Cependant il y a contradiction entre les aspirations impures de mon corps de garçon et celles, plus nettes, de mon âme. Mais je vous rassure tout de suite mon Père, lorsque je m’abandonne aux mollesses d’une sensualité mal contenue, je ne le fais jamais par conviction. Uniquement par faiblesse. Le vice n’est vice que quand il est désiré, volontaire, cultivé. Il en est de même de la vertu. Un comportement vertueux ne l’est que quand il est choisi délibérément.

Bref, je suis tiraillé entre deux feux. Combat inégal entre la tyranique nature et le Ciel abstrait, entre la force vive de la Terre et l’humaine vertu, entre chair et esprit… Seul, confronté aux tourments de la chair en éveil, je me retrouve livré à tous mes démons. Et l’un de ces méchants anges de l’enfer me tente parfois, et bientôt je succombe à ses appels obscènes. De temps à autre je m’en vais explorer l’ombre et la fange en quête de vils émois en compagnie de votre innocente bonne, pendant que vous faites du vélo. Ainsi voilà l’Homme si grand, face à sa misère.

Comment me soustraire au cloaque de mes vices ? Purifiez-moi par l’effet de votre miséricorde, je ne vois plus que cette solution…

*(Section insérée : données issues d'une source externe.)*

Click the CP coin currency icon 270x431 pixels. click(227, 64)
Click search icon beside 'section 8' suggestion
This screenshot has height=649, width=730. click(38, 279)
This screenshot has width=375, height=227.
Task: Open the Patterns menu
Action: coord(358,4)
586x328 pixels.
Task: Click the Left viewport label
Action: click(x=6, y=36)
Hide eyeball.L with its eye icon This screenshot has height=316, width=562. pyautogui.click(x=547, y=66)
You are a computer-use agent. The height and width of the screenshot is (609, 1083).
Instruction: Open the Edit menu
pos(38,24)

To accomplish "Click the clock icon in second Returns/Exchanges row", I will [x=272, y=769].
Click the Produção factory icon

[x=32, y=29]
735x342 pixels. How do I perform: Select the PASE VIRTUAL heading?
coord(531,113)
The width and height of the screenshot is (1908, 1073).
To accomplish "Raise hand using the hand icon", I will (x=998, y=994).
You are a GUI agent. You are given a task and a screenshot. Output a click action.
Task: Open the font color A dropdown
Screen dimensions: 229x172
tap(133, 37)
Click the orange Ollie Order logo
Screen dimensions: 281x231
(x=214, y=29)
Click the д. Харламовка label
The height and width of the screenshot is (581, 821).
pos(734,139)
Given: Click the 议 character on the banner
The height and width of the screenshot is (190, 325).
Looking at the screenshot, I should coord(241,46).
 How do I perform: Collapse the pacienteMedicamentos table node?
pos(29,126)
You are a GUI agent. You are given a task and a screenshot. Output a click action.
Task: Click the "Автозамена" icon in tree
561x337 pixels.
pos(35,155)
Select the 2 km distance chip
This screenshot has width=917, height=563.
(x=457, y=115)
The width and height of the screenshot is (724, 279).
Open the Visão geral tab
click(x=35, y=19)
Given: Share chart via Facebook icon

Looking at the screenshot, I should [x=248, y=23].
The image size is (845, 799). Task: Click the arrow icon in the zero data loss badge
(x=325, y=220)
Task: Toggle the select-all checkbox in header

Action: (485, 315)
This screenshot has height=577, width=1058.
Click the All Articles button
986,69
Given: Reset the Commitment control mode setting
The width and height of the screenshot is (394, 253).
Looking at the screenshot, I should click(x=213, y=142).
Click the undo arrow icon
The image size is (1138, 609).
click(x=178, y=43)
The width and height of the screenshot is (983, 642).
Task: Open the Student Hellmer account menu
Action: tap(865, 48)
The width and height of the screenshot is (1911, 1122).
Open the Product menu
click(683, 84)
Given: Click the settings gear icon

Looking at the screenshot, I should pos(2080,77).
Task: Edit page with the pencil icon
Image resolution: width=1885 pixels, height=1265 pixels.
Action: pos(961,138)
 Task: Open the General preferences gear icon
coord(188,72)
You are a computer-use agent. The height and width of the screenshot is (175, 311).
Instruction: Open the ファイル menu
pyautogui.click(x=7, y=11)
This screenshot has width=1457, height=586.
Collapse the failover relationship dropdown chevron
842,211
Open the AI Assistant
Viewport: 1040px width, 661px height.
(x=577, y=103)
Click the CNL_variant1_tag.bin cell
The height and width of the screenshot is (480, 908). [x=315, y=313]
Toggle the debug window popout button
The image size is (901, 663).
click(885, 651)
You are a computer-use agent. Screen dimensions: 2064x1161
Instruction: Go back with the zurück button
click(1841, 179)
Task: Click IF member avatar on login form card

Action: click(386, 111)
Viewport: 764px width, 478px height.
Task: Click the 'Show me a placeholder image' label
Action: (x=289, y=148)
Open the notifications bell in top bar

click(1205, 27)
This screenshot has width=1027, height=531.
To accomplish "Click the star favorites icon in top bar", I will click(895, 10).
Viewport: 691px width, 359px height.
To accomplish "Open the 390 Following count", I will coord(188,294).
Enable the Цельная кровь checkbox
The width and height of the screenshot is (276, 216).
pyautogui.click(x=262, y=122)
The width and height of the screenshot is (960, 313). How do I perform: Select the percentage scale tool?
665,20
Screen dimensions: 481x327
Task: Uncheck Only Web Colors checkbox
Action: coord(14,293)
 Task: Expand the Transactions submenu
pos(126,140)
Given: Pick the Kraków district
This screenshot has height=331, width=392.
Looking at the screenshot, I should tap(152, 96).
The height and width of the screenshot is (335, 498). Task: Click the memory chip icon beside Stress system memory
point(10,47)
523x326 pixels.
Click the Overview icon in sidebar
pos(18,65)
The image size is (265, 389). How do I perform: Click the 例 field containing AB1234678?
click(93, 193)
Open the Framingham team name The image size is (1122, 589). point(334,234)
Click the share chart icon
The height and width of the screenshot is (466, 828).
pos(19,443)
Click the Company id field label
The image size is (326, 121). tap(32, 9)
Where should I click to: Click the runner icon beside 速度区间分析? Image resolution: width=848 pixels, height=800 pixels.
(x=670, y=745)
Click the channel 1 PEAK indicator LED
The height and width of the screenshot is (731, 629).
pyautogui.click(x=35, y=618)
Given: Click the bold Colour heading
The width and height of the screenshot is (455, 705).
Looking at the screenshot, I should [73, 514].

Je vous ai ouvert mon âme, soyez-en digne. Ne me faites pas rougir davantage. J’ai voulu me montrer en vérité devant vous. Je me suis dévoilé sans fard ni mensonge, allant jusqu’à compromettre votre pauvre servante pour mieux m’humilier devant vous.

Avouons les faits sans détours…

Las ! Ce matin encore, à l’heure où certaines bonnes âmes songeaient à moi de la manière la plus pure, la plus chaste qui soit, cédant à mes viles passions je me suis vautré dans d’infâmes ébats charnels en compagnie de votre fidèle servante. J’ai, une fois de plus, délicieusement malmené le séant délectable de votre bonne. Faillible elle aussi, soulignons-le en passant. Je me suis corrompu sous l’effet de mes sens qui s’enflammaient. J’ai usé des moyens les plus condamnables, puisé dans les ressources de mon imagination la plus impure pour me mieux damner sous les spasmes libérateurs de la volupté. Une fois l’incendie éteint, je regrette, rougis, me dis que je ne recommencerai pas… Et puis dès que le démon de la luxure revient mettre le feu à ma chair, je m’en vais aussitôt et sans fléchir culbuter le derrière de votre bonne.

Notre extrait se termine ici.